La prise de Kherson, début mars, a pratiquement sonné le glas du projet de l’OTAN d’étendre sa présence militaire dans le bassin de la mer Noire. Aujourd’hui, la partie est pratiquement terminée pour les Etats-Unis et l’OTAN, la Russie ayant pris le contrôle de l’ensemble du bassin de la mer d’Azov. La Russie contrôle désormais de facto l’accès du Dniepr à la mer Noire. Et le Dniepr se trouve être la principale voie fluviale pour les liaisons de transport de l’Ukraine vers le marché mondial.

A l’est immédiat du détroit de Kerch se trouve la région russe de Krasnodar, qui s’étend vers le sud jusqu’au plus grand port commercial russe sur la mer Noire, Novorossiysk, au carrefour des principaux oléoducs et gazoducs entre la mer Noire et la mer Caspienne.

En somme, le contrôle du détroit de Kerch donne à la Russie un droit de regard important sur les voies de transport reliant l’Europe occidentale et orientale au bassin de la mer Caspienne, au Kazakhstan et à la Chine. En d’autres termes, ce volet de l’opération militaire spéciale russe devient une partie intégrante du projet eurasien de Moscou, qui s’articule avec l’initiative chinoise «Belt and Road».

L’alliance occidentale a été déjouée

Washington a compris tardivement que la Russie s’est montrée plus maligne que l’alliance occidentale et qu’elle a pris le dessus dans le grand jeu de la région orientale de la mer Noire. La stratégie occidentale à l’égard du Caucase et de l’Asie centrale est donc en cours de remaniement. Le secrétaire général de l’OTAN, Jens Stoltenberg, a prévu de rencontrer aujourd’hui [19 juillet] à Bruxelles le ministre des Affaires étrangères d’Azerbaïdjan, Jeyhun Bayramov.

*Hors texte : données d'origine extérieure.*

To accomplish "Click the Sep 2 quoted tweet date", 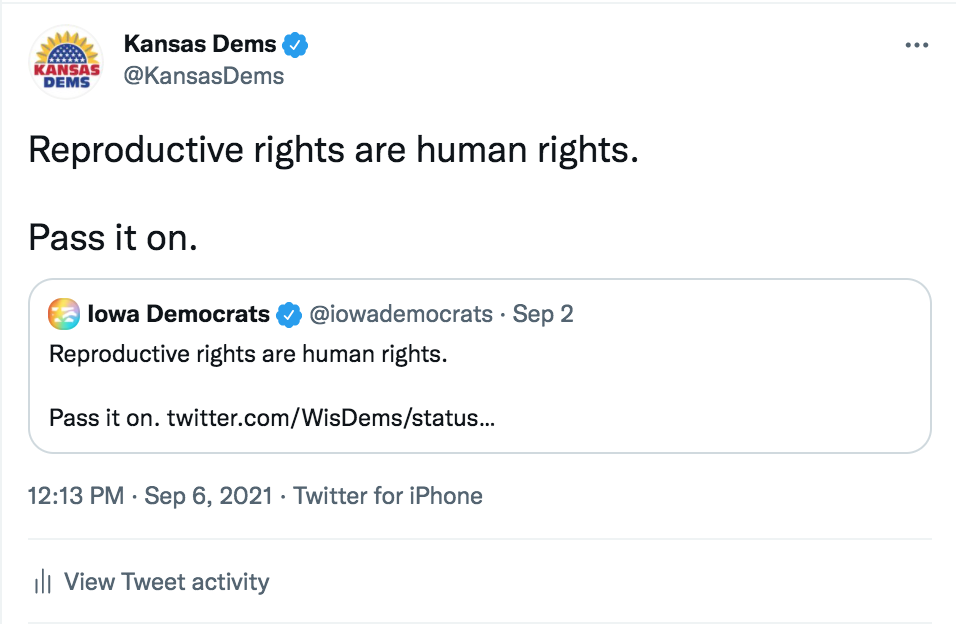I will pos(543,314).
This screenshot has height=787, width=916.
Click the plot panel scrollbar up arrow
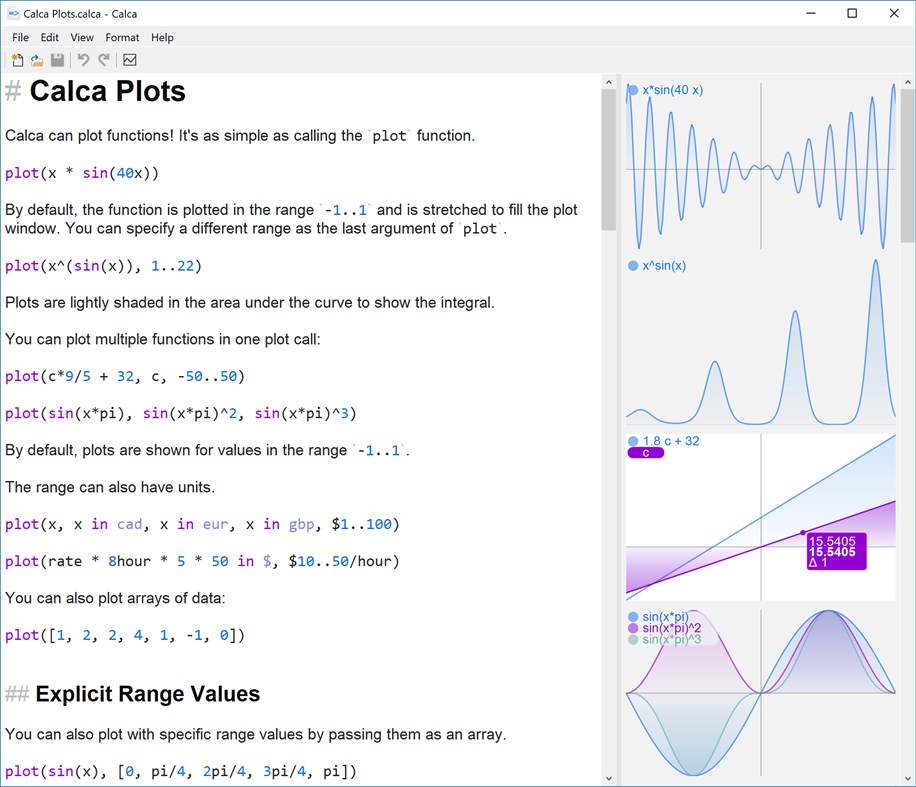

Il est important de noter que M. Bayramov a également assisté à une réunion du Conseil de coopération UE-Azerbaïdjan le même jour à Bruxelles. Le chef de la politique étrangère de l’UE, Josep Borrell, a ensuite déclaré lors d’une conférence de presse conjointe avec M. Bayramov que «l’Azerbaïdjan est un partenaire important pour l’Union européenne et notre coopération s’intensifie.» Entre-temps, hier [18 juillet], la présidente de la Commission européenne, Ursula von der Leyen, s’est rendue à Bakou pour signer un protocole d’accord avec l’Azerbaïdjan sur la coopération énergétique.3

Tout ceci se déroule dans un contexte où Charles Michel, le président du Conseil européen, est le fer de lance des efforts de médiation entre les rivaux jurés que sont l’Azerbaïdjan et l’Arménie. Dans le cadre des efforts diplomatiques de l’UE, M. Michel a accueilli en avril une réunion à Bruxelles entre le président azerbaïdjanais Aliyev et le Premier ministre arménien Nikol Pashinyan, au cours de laquelle les deux parties ont exprimé leur volonté de conclure un accord de paix.

La semaine dernière, le directeur de la CIA, William Burns, a effectué une visite non annoncée à Erevan dans ce contexte. De toute évidence, Washington et Bruxelles élaborent conjointement un plan d’action visant à remplacer la Russie et la Turquie, qui ont jusqu’à présent joué les premiers rôles en Transcaucasie.

Il ne fait aucun doute que Moscou surveille de près les mouvements synchronisés des Etats-Unis, de l’UE et de l’OTAN dans le Caucase, qui visent l’Azerbaïdjan, afin de saper la consolidation de la Russie dans les régions de la mer Noire et de la mer Caspienne, ce qui constitue un obstacle redoutable à la progression des stratégies de l’OTAN en Asie centrale et au Xinjiang. Il s’agit d’un jeu à enjeux élevés.

L’Azerbaïdjan est appelé à jouer un rôle clé

On se souviendra que le 22 février, deux jours seulement avant le lancement de l’opération militaire spéciale en Ukraine, M. Poutine a accueilli le président de l’Azerbaïdjan, Ilham Aliyev, au Kremlin. Ils ont signé «un accord de grande envergure»,4 dont les détails n’ont pas été divulgués. Le document est intitulé Déclaration sur l’interaction entre alliés.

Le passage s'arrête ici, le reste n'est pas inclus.